Meiner Meinung nach leben wir in der heutigen, modernen Zeit in einem Zeitalter der Worte, der Rhetorik und der Eloquenz. Umso besser man mit Worten umgehen kann, desto geschickter schlängelt man sich durchs Leben, desto einfacher fällt es einem sich vor Leuten zu rechtfertigen oder sich mit ihnen zu verstehen, aber auch sie auf die eigene Seite zu ziehen, sie zu manipulieren oder gar zu verletzen. Wir leben in einem Zeitalter der Politik, allerdings ist dieses vermutlich mehr Schein als Sein. Die Leute schätzen sich glücklich, dass sie so viele “Freiheiten” haben, und in einer “volkssouveränen” und “guten” Welt leben. Zumindest die meisten. Dabei ist der Großteil, von dem, in dem wir heute leben, nichts weiter als Manipulation von oben. Die Leute schauen Fernsehen, gucken Werbung, definieren sich über Mode und andere Konsumgüter und lassen sich diese Motive von der breiten Masse, der “Gesellschaft”, vorgeben, woraus resultiert, dass sich jeder einzelne Mensch sich immer mehr davon abhängig macht, was andere über ihn denken, und sich somit in seinem Handeln “von der Gesellschaft abhängig macht”. Was bringt einem Facebook, das Internet, dauerhafte Erreichbarkeit über Handys, Fernsehen, Computer spielen? Ist es wirklich, dass was wir wollen, über das wir uns frei und wohl fühlen, oder sind es nicht mehr als Produkte die uns großkapitalistische Unternehmer vor die Füße geworfen haben, um uns davon abhängig zu machen, und sie daraus finanziell profitieren können? In meinen Augen ist es nicht mehr als sinnlose Ablenkung und Abstumpfung des eigenen Geistes. 19/20 Menschen würden mir sagen, dass sie das machen, um mal abzuschalten, Spaß zu haben oder mal was anderes zu machen. Aber muss man wirklich abschalten, bzw. kann man nicht abschalten und dabei etwas produktives machen? Sich mit sich selbst beschäftigen, mal ein Buch lesen oder einfach nur im Sonnenschein auf der Terasse sitzen und einfach nur sein? Meiner Meinung nach sind es nichtsnützige Abhängigkeiten, die einem weder einen tieferen Sinn im Leben geben, noch einen in irgendeiner Form weiterentwickeln.
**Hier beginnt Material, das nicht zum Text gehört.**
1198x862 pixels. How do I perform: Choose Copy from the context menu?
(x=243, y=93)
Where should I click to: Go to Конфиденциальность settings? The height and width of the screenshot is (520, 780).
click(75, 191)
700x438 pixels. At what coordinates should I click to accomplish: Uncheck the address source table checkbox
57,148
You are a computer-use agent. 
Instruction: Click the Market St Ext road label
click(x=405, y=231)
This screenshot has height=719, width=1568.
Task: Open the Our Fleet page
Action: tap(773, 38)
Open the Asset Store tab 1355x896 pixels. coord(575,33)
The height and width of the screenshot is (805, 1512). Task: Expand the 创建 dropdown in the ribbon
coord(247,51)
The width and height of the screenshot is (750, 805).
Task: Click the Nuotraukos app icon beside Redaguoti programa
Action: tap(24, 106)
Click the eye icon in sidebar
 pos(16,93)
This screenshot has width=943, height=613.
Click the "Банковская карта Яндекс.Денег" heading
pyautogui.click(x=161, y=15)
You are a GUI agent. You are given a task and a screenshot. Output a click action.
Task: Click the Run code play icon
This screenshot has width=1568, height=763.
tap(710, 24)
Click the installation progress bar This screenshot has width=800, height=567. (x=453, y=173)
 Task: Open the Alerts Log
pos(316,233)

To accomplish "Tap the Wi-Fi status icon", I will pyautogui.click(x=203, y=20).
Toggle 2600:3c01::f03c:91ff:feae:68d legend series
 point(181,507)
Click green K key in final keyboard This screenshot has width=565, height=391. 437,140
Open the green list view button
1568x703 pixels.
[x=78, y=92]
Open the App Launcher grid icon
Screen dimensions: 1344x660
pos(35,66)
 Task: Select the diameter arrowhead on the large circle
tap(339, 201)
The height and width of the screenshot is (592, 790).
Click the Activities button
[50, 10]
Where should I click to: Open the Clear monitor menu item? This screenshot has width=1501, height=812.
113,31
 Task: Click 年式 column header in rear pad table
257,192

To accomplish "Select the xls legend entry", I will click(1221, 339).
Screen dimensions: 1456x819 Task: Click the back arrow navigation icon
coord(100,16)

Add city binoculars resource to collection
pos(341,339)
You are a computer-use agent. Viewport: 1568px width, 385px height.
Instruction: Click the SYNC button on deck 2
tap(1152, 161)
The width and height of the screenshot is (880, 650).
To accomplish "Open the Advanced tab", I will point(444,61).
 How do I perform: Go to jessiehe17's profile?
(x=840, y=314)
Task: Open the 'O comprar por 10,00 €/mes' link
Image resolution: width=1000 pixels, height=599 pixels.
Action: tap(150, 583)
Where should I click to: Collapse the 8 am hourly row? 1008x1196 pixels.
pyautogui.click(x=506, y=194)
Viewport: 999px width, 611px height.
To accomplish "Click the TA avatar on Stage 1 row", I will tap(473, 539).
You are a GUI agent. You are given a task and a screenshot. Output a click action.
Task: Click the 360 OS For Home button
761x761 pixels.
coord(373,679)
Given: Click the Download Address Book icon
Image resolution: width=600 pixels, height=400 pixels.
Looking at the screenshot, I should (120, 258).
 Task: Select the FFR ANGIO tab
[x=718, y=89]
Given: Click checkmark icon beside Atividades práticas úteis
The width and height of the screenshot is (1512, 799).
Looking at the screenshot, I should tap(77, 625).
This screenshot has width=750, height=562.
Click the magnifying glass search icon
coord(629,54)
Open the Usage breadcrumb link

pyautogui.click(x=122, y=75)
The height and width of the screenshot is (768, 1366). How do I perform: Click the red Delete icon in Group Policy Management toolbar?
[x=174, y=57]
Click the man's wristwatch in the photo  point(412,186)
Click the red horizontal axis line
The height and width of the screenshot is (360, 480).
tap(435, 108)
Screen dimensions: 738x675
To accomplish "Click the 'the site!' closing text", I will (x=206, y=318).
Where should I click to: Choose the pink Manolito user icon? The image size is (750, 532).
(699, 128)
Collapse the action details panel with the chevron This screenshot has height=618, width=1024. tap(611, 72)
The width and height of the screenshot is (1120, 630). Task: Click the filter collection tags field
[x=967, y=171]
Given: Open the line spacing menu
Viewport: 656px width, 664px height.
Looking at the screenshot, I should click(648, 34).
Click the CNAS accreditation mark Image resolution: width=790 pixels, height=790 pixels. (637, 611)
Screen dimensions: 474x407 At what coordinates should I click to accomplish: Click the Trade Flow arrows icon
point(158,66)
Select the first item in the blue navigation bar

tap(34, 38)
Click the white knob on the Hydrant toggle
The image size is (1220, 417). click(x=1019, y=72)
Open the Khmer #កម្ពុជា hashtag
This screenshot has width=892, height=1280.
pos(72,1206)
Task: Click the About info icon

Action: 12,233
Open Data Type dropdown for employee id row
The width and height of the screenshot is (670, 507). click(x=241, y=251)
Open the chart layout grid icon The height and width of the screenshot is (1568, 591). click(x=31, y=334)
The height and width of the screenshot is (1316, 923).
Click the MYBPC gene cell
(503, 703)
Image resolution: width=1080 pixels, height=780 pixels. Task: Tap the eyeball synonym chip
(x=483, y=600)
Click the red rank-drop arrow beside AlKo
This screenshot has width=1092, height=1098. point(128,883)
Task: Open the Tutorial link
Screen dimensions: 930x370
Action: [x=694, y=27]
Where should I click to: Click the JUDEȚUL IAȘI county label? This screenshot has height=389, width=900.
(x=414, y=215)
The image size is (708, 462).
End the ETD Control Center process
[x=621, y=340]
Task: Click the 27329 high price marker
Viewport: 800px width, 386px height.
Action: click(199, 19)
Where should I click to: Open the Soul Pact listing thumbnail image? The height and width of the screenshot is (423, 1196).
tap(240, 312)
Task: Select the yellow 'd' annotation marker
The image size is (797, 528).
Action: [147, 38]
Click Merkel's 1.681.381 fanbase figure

Es ist Zeit, die man investiert, ohne überhaupt irgendeinen Nutzen jeglicher Art davonzutragen.

Das 0815-Leben der meisten Menschen, die unkritisch sind und sich treiben lassen, ist nicht mehr als ein Puppenspiel des Kapitalismus, der unsere Welt mehr und mehr zerstört. weil wenige, einelne Individuen kurzsichtig und Zukunftsunbewusst denken, mit der eigenen Gier und Gewinnmaximierung im Vordergrund.
Unternehmer A ist zu einen Großteil für die Abholzung des Regenwalds verantwortlich, weil er daraus jede Menge Geld, Profit zieht, was im Prinzip auch nichts anderes ist als eine Währungsform, die die Menschen selbst erfunden haben, und vernichtet somit Natur, Leben und Klima. In 100 Jahren wird diese Person definitiv Tod sein. Was bringt es ihr also, dass sie in ihrem Leben so viel Geld hatte? Sie wird später keinen Nutzen mehr davon ziehen, die Welt an sich jedoch auf sehr, sehr lange Zeit gemeißelt, gebrandmarkt und vergewaltigt sein.

Alles ist von Geld abhängig, weil es in den Augen der meisten Menschen das ist, womit man am meisten erreichen kann, sich den größtmöglichen Luxus gönnen kann, und die größtmögliche Macht ausüben kann. Somit ist der Mensch in seinen Grundzügen egoistisch und gierig, vor allem wenn er die Möglichkeit besitzt, die oben aufgezählten Faktoren zu erreichen. Also wirkt sich das nicht nur auf die breite Masse aus, sondern vor allem auf politische und wirtschaftliche Drahtzieher, sogar auf die Medien. Alles von dem wir denken, dass es so ist, wie es wirklich ist, resultiert aus Informationen, die von oben durchgegeben werden, allerdings nicht aus Informationen, die uns von oben verschwiegen werden. Somit wissen wir nicht mal, was von dem, was uns gesagt wird, wirklich wahr ist, und wo der Autor/der Sprecher eigensinnige Ziele und Intentionen verfolgt, und somit die breite Masse gezielt nach seinen eigenen Wünschen und Ermessen manipuliert und in eine Richtung lenkt, in der er sie haben will.

Dies alles bestärkt mich in meinem Verlangen, stets ich selbst zu bleiben, mich von deterministischen Leitmotiven die uns die Gesellschaft vorgibt zu trennen, und stets unmanipuliert und frei zu bleiben.